*** Block opens ***
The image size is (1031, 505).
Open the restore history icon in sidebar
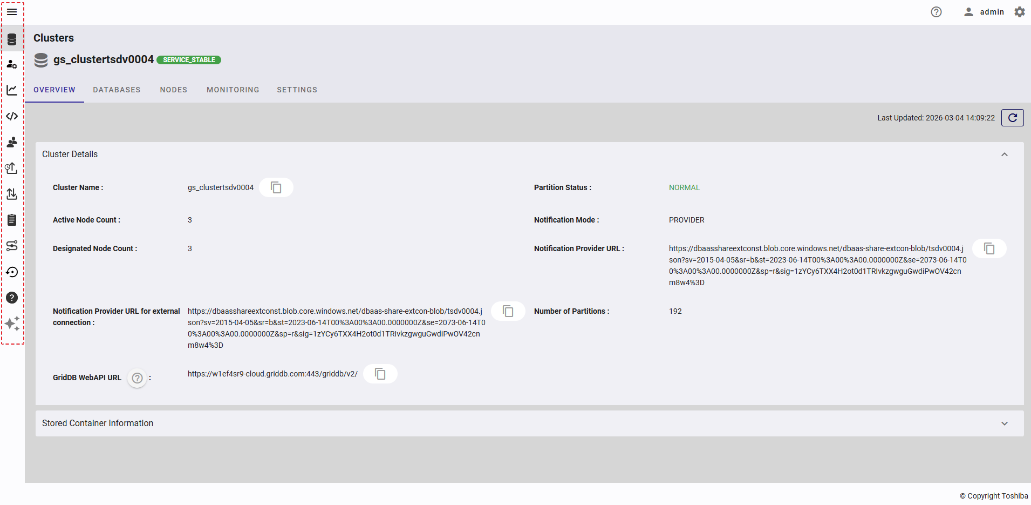point(12,272)
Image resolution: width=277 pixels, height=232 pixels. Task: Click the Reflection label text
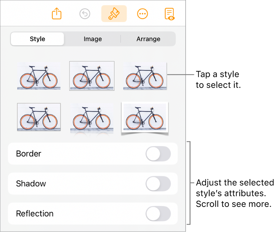click(x=35, y=214)
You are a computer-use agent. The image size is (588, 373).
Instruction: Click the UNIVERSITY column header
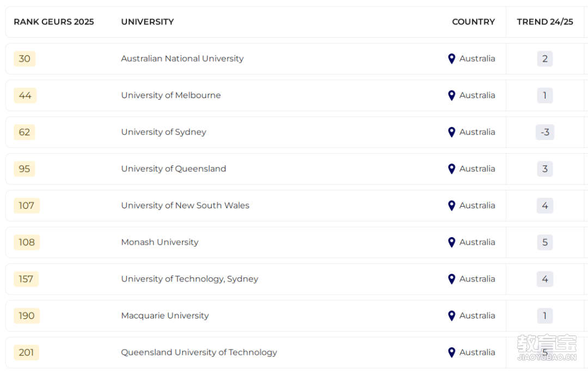[148, 22]
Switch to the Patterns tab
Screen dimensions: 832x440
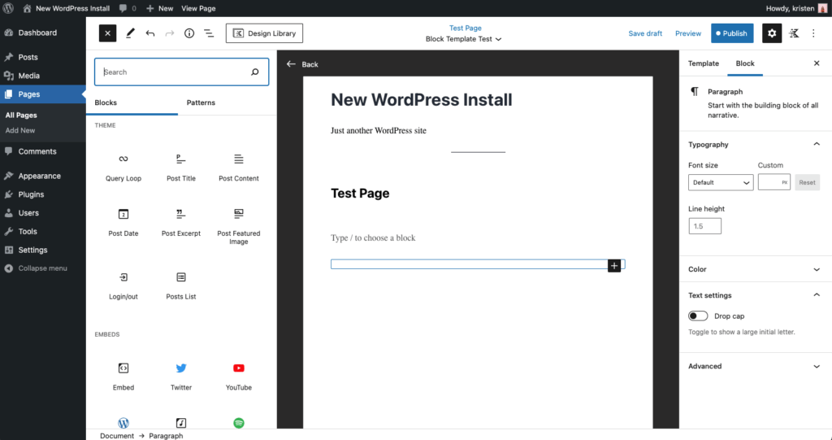tap(201, 102)
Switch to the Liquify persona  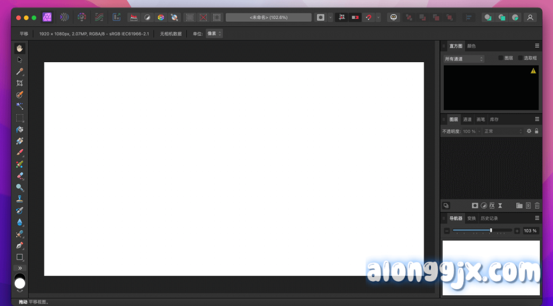(x=64, y=17)
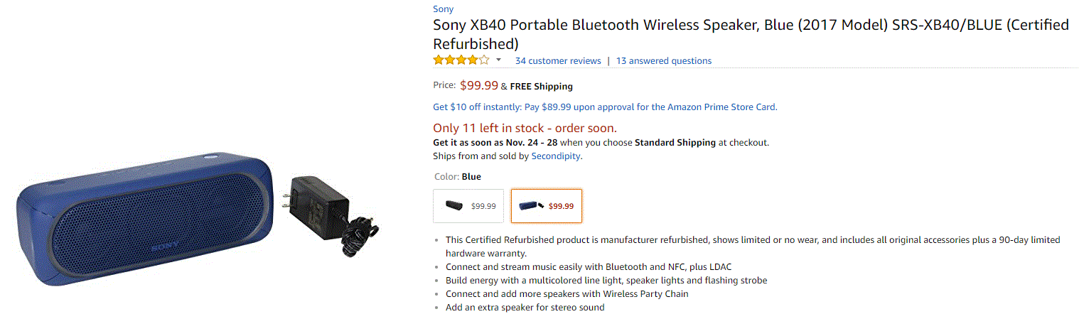Click the Standard Shipping text
The image size is (1079, 319).
(675, 143)
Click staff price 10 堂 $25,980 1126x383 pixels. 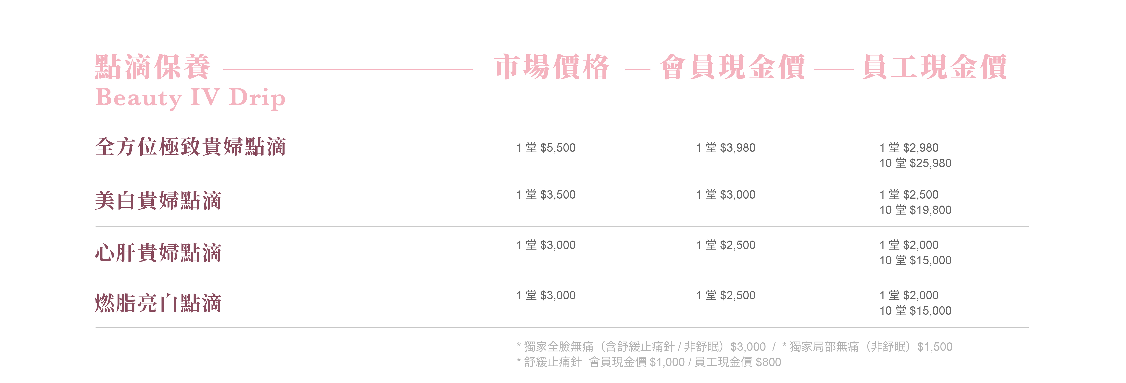(915, 163)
*** Block closes ***
EXERCISE DIRECTIONS
Starting at the line above that holds "Open the restore history icon in sidebar", repeat every line exactly down to and including the line that holds "You are a computer-use", then stop. Do not carry over any pictures.

RESPONSE BELOW
Open the restore history icon in sidebar
point(12,272)
Image resolution: width=277 pixels, height=232 pixels. Task: Click the Reflection label text
click(x=35, y=214)
You are a computer-use agent. The image size is (588, 373).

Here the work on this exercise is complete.